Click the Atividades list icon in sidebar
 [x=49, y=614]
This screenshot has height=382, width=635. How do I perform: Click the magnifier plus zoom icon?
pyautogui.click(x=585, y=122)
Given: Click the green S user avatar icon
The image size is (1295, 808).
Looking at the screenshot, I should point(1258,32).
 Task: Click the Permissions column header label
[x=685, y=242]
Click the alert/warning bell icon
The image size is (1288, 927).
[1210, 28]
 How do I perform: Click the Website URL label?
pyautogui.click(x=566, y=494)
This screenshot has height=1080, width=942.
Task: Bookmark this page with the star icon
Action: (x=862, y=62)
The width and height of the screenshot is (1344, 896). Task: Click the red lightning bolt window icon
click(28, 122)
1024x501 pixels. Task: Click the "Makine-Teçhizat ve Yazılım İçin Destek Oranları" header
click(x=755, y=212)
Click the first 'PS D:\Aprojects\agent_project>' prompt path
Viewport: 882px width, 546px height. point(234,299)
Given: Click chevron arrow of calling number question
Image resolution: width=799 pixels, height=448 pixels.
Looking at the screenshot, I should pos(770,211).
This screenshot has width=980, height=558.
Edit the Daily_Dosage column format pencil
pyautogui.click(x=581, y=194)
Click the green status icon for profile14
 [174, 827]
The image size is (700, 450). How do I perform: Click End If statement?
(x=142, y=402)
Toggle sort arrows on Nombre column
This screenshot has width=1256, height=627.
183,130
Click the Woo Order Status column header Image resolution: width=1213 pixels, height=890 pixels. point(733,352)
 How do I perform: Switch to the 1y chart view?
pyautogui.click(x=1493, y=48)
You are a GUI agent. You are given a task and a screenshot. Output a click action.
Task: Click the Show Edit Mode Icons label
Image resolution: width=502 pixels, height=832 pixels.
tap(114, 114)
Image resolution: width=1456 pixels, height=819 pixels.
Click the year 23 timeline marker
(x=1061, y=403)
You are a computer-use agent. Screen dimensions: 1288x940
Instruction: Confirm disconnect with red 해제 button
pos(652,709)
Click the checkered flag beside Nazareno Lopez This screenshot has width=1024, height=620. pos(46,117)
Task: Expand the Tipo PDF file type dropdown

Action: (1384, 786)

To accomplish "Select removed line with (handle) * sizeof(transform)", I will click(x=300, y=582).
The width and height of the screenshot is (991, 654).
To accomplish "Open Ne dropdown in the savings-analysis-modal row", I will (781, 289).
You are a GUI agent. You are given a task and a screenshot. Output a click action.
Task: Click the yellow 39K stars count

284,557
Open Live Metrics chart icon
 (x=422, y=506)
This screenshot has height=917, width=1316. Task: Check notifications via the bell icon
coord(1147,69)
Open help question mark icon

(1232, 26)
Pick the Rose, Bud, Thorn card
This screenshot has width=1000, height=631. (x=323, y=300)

Description of the task >>
Set out all of the records above as a numbered list, leaving out the blank lines.

Answer to this task >>
1. Click the Atividades list icon in sidebar
2.  [x=49, y=614]
3. This screenshot has height=382, width=635. How do I perform: Click the magnifier plus zoom icon?
4. pyautogui.click(x=585, y=122)
5. Given: Click the green S user avatar icon
6. The image size is (1295, 808).
7. Looking at the screenshot, I should point(1258,32).
8.  Task: Click the Permissions column header label
9. [x=685, y=242]
10. Click the alert/warning bell icon
11. The image size is (1288, 927).
12. [1210, 28]
13.  How do I perform: Click the Website URL label?
14. pyautogui.click(x=566, y=494)
15. This screenshot has height=1080, width=942.
16. Task: Bookmark this page with the star icon
17. Action: (x=862, y=62)
18. The width and height of the screenshot is (1344, 896). Task: Click the red lightning bolt window icon
19. click(28, 122)
20. 1024x501 pixels. Task: Click the "Makine-Teçhizat ve Yazılım İçin Destek Oranları" header
21. click(x=755, y=212)
22. Click the first 'PS D:\Aprojects\agent_project>' prompt path
23. Viewport: 882px width, 546px height. point(234,299)
24. Given: Click chevron arrow of calling number question
25. Image resolution: width=799 pixels, height=448 pixels.
26. Looking at the screenshot, I should pos(770,211).
27. This screenshot has width=980, height=558.
28. Edit the Daily_Dosage column format pencil
29. pyautogui.click(x=581, y=194)
30. Click the green status icon for profile14
31.  [174, 827]
32. The image size is (700, 450). How do I perform: Click End If statement?
33. (x=142, y=402)
34. Toggle sort arrows on Nombre column
35. This screenshot has width=1256, height=627.
36. 183,130
37. Click the Woo Order Status column header Image resolution: width=1213 pixels, height=890 pixels. point(733,352)
38.  How do I perform: Switch to the 1y chart view?
39. pyautogui.click(x=1493, y=48)
40. You are a GUI agent. You are given a task and a screenshot. Output a click action.
41. Task: Click the Show Edit Mode Icons label
42. Image resolution: width=502 pixels, height=832 pixels.
43. tap(114, 114)
44. Image resolution: width=1456 pixels, height=819 pixels.
45. Click the year 23 timeline marker
46. (x=1061, y=403)
47. You are a computer-use agent. Screen dimensions: 1288x940
48. Instruction: Confirm disconnect with red 해제 button
49. pos(652,709)
50. Click the checkered flag beside Nazareno Lopez This screenshot has width=1024, height=620. pos(46,117)
51. Task: Expand the Tipo PDF file type dropdown
52. Action: (1384, 786)
53. To accomplish "Select removed line with (handle) * sizeof(transform)", I will click(x=300, y=582).
54. The width and height of the screenshot is (991, 654).
55. To accomplish "Open Ne dropdown in the savings-analysis-modal row", I will (781, 289).
56. You are a GUI agent. You are given a task and a screenshot. Output a click action.
57. Task: Click the yellow 39K stars count
58. 284,557
59. Open Live Metrics chart icon
60.  (x=422, y=506)
61. This screenshot has height=917, width=1316. Task: Check notifications via the bell icon
62. coord(1147,69)
63. Open help question mark icon
64. (1232, 26)
65. Pick the Rose, Bud, Thorn card
66. This screenshot has width=1000, height=631. (x=323, y=300)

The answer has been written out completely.